Nursing Essays on Spirituality
In Meilaender’s reading, both “procreation” and “reproduction” considering the views of life and the world, describe the process of generating new life. The distinction between procreation and reproduction comes in the context where they are used. Meilaender believes that in the pre-modern Christian English-speaking world or context, procreation is the process through which God created the world and generated new life in the form of vegetation, animals, and human beings (Meilaender 10). However, generation of new life in the modern world sees the term change from procreation to reproduction. As such, Meilaender believes that reproduction is the generation of new life with the influence of the machine and the gross national product, which refers to man’s own work of creation.

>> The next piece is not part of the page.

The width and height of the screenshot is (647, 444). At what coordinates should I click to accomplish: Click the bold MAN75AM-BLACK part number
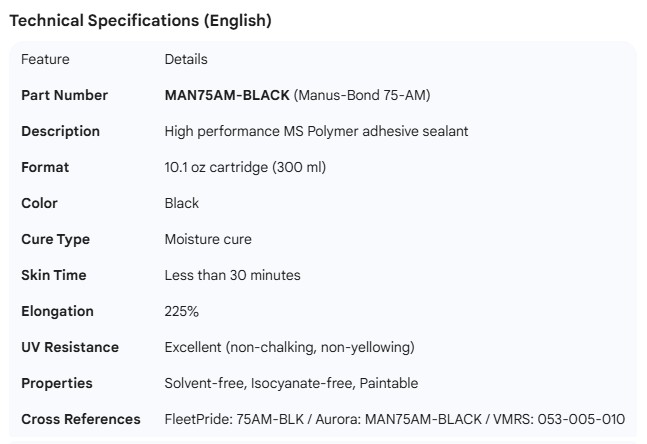coord(227,95)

He argues that the shift from the use of the term procreation to reproduction is a manifestation of how free humans have become to an extent that they have mastered and reshaped their world (Meilaender 11).

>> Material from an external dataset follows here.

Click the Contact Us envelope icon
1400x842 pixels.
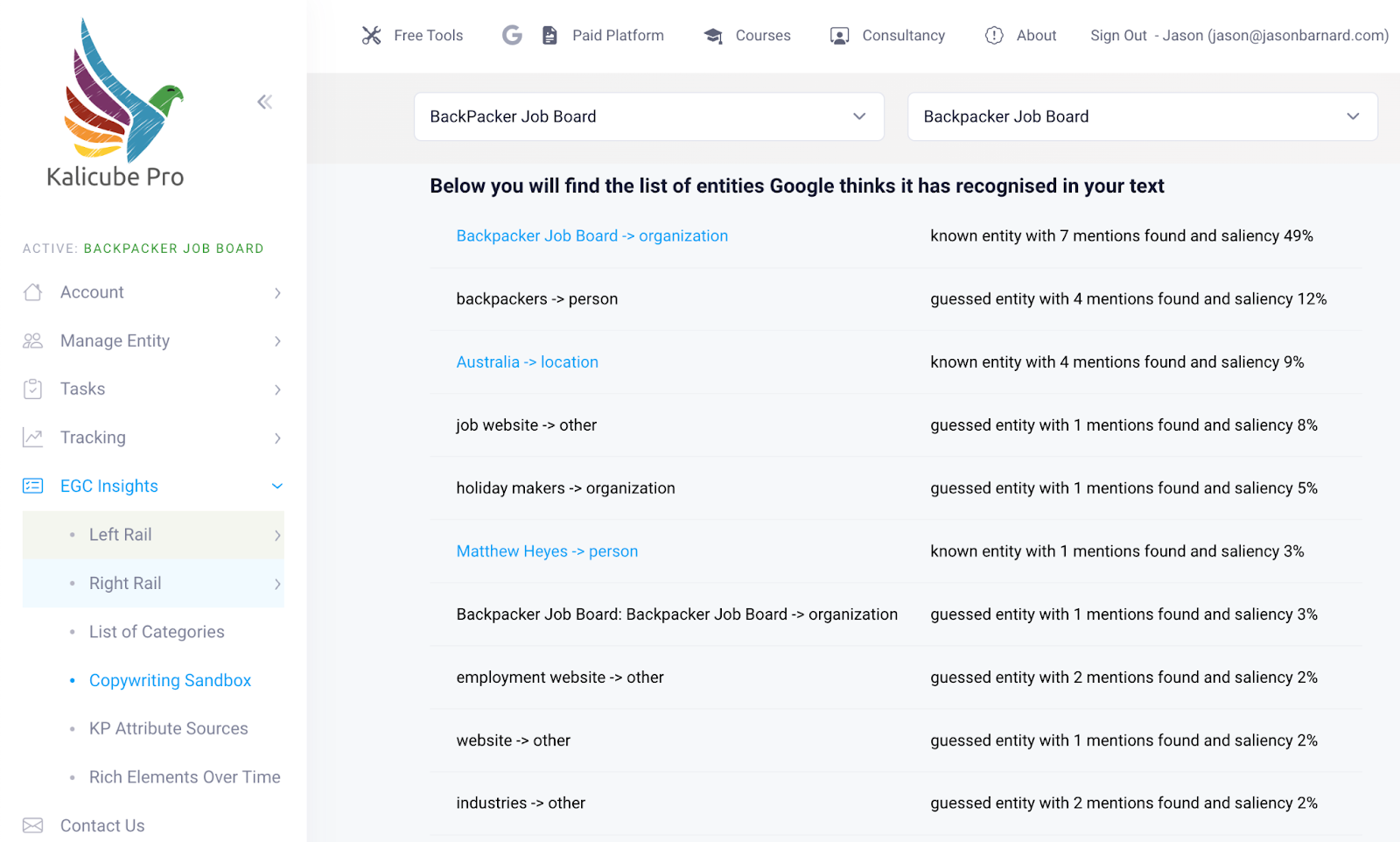(x=33, y=825)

Regarding the concepts of “being made” and “being begotten,” Meilaender argues that “being begotten” is when a person comes from eternity or the transmission of life from father to son, as in the case of Jesus Christ, the Son of God (Meilaender 10). On the other hand, he defines “being made” as the involvement of various techniques such as artificial insemination to spring forth a new life.
From a personal perspective, both procreation and reproduction involve springing forth of new life, and there is no clear distinction between the two. Moreover, “being begotten” and “being made” refer to the generation of a new life, which means that there is no distinction between the two as well, and thus, I do not agree with Meilaender’s descriptions.
Meilaender, Gilbert. Bioethics: A Primer for Christians. Grand Rapids, Mich: William B. Eerdmans Publishing Company, 2013. Print.